以下、話し合いの際に、行政に私の方から指摘させていただきました内容です。
【1】 「環境サミット」と言うからには、まさに「環境に関する頂上会議」であるべき。
【2】 今回、温暖化の影響もあるとされる海面の上昇により、国土が消滅の危機にあるツバルの副首相を招くということは、国際的にもしっかりした内容が必要。
【3】 「環境サミット」という名称にしては、温暖化に関することしか見えてこない。
今回、ゴミ問題に取り組んでいる野口氏を招くということだが、足立区でも大きな課題のひとつであるゴミ問題も、もっと前面に出して議論すべきではないか。
環境問題というと、このほか、大気・水質・土壌などの有害物質による汚染問題。環境ホルモンの問題。森林の伐採や放置林の増加などの(主に治水)問題などがあるが、それらは、どのように取り扱っていくのか?
【4】 足立区よりも先進的な環境への取り組みをしている宇部市、多治見市(両市とも、環境首都コンテストなどにおいて、国内外で高い評価を受けている)の市長らを招いてのパネルディスカッションがある。
東京23区が一律プラスチックの分別回収を話し合った時(特別区長会など)に、それに反対した区のひとつであり、全国多くの自治体で行われているプラスチックの分別リサイクルも実施していない足立区が、これら日本でもトップレベルの環境対策をしている自治体と何を討論するのか?

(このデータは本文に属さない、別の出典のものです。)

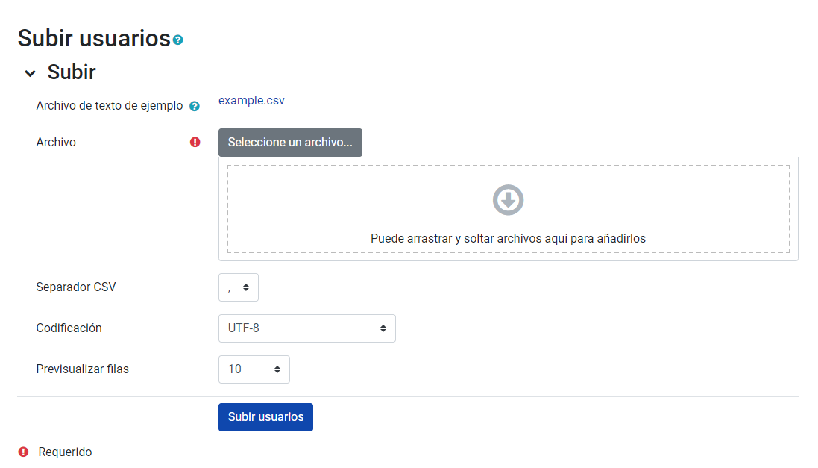Collapse the Subir section chevron
The width and height of the screenshot is (818, 468).
(30, 73)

【5】 現時点で、宣言文や目標設定など、どのようなものにする予定なのか?
・足立区だけの目標なのか、国内外に呼びかける内容なのか?
・努力目標だけの内容なのか、具体的な数値など高い目標を決めるのか?
・宣言に同席する他の自治体や参加者との内容の合意は出来ているのか?
【6】 環境サミットのビラ(5月15日現在)では「地球にやさしいひと」宣言として、10項目挙げられているが、内容的に10年以上前から言われていることが多い。しかも、文言も強い意志を感じるというよりは、努力目標といった感じの文言ばかりの印象を受ける。
具体的な数字などを挙げて、区としての目標を目に見える形で内外に宣言するべきではないか。

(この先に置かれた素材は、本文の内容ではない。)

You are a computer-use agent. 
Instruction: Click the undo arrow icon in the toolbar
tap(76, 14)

(3月3日の予算特別委員会での私の発言に対して、環境推進課長より具体的に数値目標を前面に出すとの答弁あり。)
以上のような内容をお尋ねしましたが、環境サミットを契機に設置される「足立区温暖化防止区民会議」以外は、主旨や理念などの話しが多く、具体的な行動や数値目標を宣言に盛り込むか等は、まだ決まっていないようでした。

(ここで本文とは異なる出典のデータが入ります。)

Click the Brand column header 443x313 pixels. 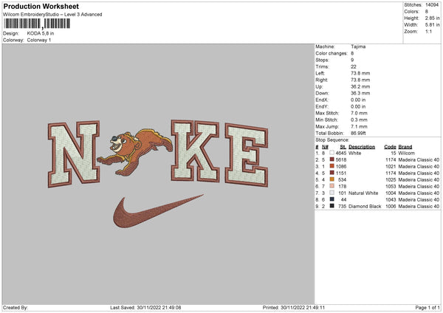[x=405, y=146]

今回の定例会でも、足立区は「日本一地球にやさしいまちをめざす」との行政側からの発言がありました。
しかし、全国的にも多くの自治体(23区内だけでもおよそ半数)が、プラスチックに関して何らかの分別に取り組んでいる現在、プラスチックを一律焼却処分にしている自治体が、「環境(温暖化)対策」で「日本一」になるとは考えられません。
本当に「日本一地球にやさしいまちをめざす」なら、このゴミ問題にも真正面から真剣に取り組まなければなりません。
少なくとも、他の自治体よりも遅れを取っている、また消極的な政策では、「日本一」になれないのは明らかです。
すでに一律焼却ということで回収が始まってしまっている足立区の現状では、この段階で、いきなり全ての廃プラスチックを分別回収に切り替えることは、現実的ではないと思いますが、「出来る品目から分別回収していく」、「分別回収する品目を増やしていく」などの取り組みを今すぐにでも始めるべきだと思います。
「環境サミット in 足立」だけでなく、国際的に環境が大きなテーマになる「洞爺湖サミット」も開かれます。
これを機に足立区でも、行政と区民の皆さんが一体となって、
「未来の足立区のために、いま、私たちは何をしなければいけないか」
を、より具体的に考え、行動していく必要があると思います。